**What this task involves:**
Print all the records exactly as they stand.

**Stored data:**
* * *

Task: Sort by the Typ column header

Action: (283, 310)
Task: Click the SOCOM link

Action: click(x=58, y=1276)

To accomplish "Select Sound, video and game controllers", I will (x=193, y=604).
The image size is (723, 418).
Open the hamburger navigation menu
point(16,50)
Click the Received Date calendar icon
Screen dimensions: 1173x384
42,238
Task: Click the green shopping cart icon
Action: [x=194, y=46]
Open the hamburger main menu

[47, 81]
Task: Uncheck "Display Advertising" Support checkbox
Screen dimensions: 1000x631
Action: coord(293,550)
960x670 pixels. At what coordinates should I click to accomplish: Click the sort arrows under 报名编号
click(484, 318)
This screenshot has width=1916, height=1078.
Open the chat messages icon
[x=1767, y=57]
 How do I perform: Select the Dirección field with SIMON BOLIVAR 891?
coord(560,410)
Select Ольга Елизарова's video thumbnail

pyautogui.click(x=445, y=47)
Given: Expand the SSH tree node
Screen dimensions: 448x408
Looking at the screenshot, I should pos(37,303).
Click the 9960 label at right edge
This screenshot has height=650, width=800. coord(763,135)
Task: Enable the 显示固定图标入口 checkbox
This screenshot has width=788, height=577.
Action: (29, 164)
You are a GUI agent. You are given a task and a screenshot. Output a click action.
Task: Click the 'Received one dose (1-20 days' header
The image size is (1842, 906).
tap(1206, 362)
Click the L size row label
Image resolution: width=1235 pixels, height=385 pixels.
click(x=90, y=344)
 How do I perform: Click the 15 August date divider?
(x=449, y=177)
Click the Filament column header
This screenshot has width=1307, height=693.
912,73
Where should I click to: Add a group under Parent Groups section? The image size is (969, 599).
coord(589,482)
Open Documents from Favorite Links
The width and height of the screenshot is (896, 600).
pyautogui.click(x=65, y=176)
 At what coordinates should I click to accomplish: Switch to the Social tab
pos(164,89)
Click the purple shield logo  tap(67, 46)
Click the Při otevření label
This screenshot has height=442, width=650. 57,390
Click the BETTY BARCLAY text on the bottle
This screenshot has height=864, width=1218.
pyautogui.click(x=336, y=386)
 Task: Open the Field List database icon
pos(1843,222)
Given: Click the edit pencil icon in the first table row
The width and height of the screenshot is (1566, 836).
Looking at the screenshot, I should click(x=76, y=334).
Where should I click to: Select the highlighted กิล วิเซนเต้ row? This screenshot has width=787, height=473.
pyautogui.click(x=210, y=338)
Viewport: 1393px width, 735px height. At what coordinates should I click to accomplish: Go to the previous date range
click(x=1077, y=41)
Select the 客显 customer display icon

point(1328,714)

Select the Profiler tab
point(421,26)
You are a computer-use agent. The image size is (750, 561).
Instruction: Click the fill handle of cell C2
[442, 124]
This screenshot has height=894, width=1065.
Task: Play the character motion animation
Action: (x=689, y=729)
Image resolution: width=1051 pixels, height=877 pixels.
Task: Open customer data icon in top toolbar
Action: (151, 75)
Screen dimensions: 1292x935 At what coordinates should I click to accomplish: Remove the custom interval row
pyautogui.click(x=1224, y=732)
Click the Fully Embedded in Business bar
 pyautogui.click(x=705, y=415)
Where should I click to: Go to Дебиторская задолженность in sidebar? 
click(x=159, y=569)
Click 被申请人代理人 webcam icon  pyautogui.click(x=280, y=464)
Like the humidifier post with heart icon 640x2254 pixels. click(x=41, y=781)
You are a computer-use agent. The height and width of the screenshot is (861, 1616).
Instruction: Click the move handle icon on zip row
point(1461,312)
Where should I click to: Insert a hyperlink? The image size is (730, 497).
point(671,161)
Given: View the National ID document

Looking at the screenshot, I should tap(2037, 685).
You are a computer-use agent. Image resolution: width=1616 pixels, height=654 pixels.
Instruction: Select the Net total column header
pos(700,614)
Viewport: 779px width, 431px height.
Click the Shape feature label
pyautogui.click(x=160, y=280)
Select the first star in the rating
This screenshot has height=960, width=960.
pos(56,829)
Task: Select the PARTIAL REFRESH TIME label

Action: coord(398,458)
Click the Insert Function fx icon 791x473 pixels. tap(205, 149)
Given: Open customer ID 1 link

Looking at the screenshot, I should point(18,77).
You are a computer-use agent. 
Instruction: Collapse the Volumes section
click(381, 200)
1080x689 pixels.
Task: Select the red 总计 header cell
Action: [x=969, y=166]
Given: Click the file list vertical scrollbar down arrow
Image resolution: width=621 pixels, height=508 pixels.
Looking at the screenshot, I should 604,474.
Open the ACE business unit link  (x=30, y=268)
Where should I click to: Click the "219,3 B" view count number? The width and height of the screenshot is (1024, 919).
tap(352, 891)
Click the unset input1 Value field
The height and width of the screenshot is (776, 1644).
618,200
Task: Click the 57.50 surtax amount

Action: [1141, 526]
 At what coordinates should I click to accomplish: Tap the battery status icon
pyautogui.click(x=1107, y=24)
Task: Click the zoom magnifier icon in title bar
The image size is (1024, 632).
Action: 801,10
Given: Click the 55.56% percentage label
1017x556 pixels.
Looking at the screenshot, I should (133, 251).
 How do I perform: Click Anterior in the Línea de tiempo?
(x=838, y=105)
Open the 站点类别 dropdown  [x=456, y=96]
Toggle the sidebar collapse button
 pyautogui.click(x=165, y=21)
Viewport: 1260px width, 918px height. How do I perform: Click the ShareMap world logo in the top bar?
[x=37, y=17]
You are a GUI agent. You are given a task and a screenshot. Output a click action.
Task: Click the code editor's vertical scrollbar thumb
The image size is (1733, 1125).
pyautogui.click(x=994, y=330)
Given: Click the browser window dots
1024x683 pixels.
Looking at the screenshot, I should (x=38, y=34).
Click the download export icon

* * *

**Response to this task:**
Task: Sort by the Typ column header

Action: (283, 310)
Task: Click the SOCOM link

Action: click(x=58, y=1276)

To accomplish "Select Sound, video and game controllers", I will (x=193, y=604).
The image size is (723, 418).
Open the hamburger navigation menu
point(16,50)
Click the Received Date calendar icon
Screen dimensions: 1173x384
42,238
Task: Click the green shopping cart icon
Action: [x=194, y=46]
Open the hamburger main menu

[47, 81]
Task: Uncheck "Display Advertising" Support checkbox
Screen dimensions: 1000x631
Action: coord(293,550)
960x670 pixels. At what coordinates should I click to accomplish: Click the sort arrows under 报名编号
click(484, 318)
This screenshot has width=1916, height=1078.
Open the chat messages icon
[x=1767, y=57]
 How do I perform: Select the Dirección field with SIMON BOLIVAR 891?
coord(560,410)
Select Ольга Елизарова's video thumbnail

pyautogui.click(x=445, y=47)
Given: Expand the SSH tree node
Screen dimensions: 448x408
Looking at the screenshot, I should pos(37,303).
Click the 9960 label at right edge
This screenshot has height=650, width=800. coord(763,135)
Task: Enable the 显示固定图标入口 checkbox
This screenshot has width=788, height=577.
Action: (29, 164)
You are a GUI agent. You are given a task and a screenshot. Output a click action.
Task: Click the 'Received one dose (1-20 days' header
The image size is (1842, 906).
tap(1206, 362)
Click the L size row label
Image resolution: width=1235 pixels, height=385 pixels.
click(x=90, y=344)
 How do I perform: Click the 15 August date divider?
(x=449, y=177)
Click the Filament column header
This screenshot has width=1307, height=693.
912,73
Where should I click to: Add a group under Parent Groups section? The image size is (969, 599).
coord(589,482)
Open Documents from Favorite Links
The width and height of the screenshot is (896, 600).
pyautogui.click(x=65, y=176)
 At what coordinates should I click to accomplish: Switch to the Social tab
pos(164,89)
Click the purple shield logo  tap(67, 46)
Click the Při otevření label
This screenshot has height=442, width=650. 57,390
Click the BETTY BARCLAY text on the bottle
This screenshot has height=864, width=1218.
pyautogui.click(x=336, y=386)
 Task: Open the Field List database icon
pos(1843,222)
Given: Click the edit pencil icon in the first table row
The width and height of the screenshot is (1566, 836).
Looking at the screenshot, I should click(x=76, y=334).
Where should I click to: Select the highlighted กิล วิเซนเต้ row? This screenshot has width=787, height=473.
pyautogui.click(x=210, y=338)
Viewport: 1393px width, 735px height. At what coordinates should I click to accomplish: Go to the previous date range
click(x=1077, y=41)
Select the 客显 customer display icon

point(1328,714)

Select the Profiler tab
point(421,26)
You are a computer-use agent. The image size is (750, 561).
Instruction: Click the fill handle of cell C2
[442, 124]
This screenshot has height=894, width=1065.
Task: Play the character motion animation
Action: (x=689, y=729)
Image resolution: width=1051 pixels, height=877 pixels.
Task: Open customer data icon in top toolbar
Action: (151, 75)
Screen dimensions: 1292x935 At what coordinates should I click to accomplish: Remove the custom interval row
pyautogui.click(x=1224, y=732)
Click the Fully Embedded in Business bar
 pyautogui.click(x=705, y=415)
Where should I click to: Go to Дебиторская задолженность in sidebar? 
click(x=159, y=569)
Click 被申请人代理人 webcam icon  pyautogui.click(x=280, y=464)
Like the humidifier post with heart icon 640x2254 pixels. click(x=41, y=781)
You are a computer-use agent. The height and width of the screenshot is (861, 1616).
Instruction: Click the move handle icon on zip row
point(1461,312)
Where should I click to: Insert a hyperlink? The image size is (730, 497).
point(671,161)
Given: View the National ID document

Looking at the screenshot, I should tap(2037, 685).
You are a computer-use agent. Image resolution: width=1616 pixels, height=654 pixels.
Instruction: Select the Net total column header
pos(700,614)
Viewport: 779px width, 431px height.
Click the Shape feature label
pyautogui.click(x=160, y=280)
Select the first star in the rating
This screenshot has height=960, width=960.
pos(56,829)
Task: Select the PARTIAL REFRESH TIME label

Action: coord(398,458)
Click the Insert Function fx icon 791x473 pixels. tap(205, 149)
Given: Open customer ID 1 link

Looking at the screenshot, I should point(18,77).
You are a computer-use agent. 
Instruction: Collapse the Volumes section
click(381, 200)
1080x689 pixels.
Task: Select the red 总计 header cell
Action: [x=969, y=166]
Given: Click the file list vertical scrollbar down arrow
Image resolution: width=621 pixels, height=508 pixels.
Looking at the screenshot, I should 604,474.
Open the ACE business unit link  (x=30, y=268)
Where should I click to: Click the "219,3 B" view count number? The width and height of the screenshot is (1024, 919).
tap(352, 891)
Click the unset input1 Value field
The height and width of the screenshot is (776, 1644).
618,200
Task: Click the 57.50 surtax amount

Action: [1141, 526]
 At what coordinates should I click to accomplish: Tap the battery status icon
pyautogui.click(x=1107, y=24)
Task: Click the zoom magnifier icon in title bar
The image size is (1024, 632).
Action: 801,10
Given: Click the 55.56% percentage label
1017x556 pixels.
Looking at the screenshot, I should (133, 251).
 How do I perform: Click Anterior in the Línea de tiempo?
(x=838, y=105)
Open the 站点类别 dropdown  [x=456, y=96]
Toggle the sidebar collapse button
 pyautogui.click(x=165, y=21)
Viewport: 1260px width, 918px height. How do I perform: Click the ShareMap world logo in the top bar?
[x=37, y=17]
You are a GUI agent. You are given a task and a screenshot. Output a click action.
Task: Click the code editor's vertical scrollbar thumb
The image size is (1733, 1125).
pyautogui.click(x=994, y=330)
Given: Click the browser window dots
1024x683 pixels.
Looking at the screenshot, I should (x=38, y=34).
Click the download export icon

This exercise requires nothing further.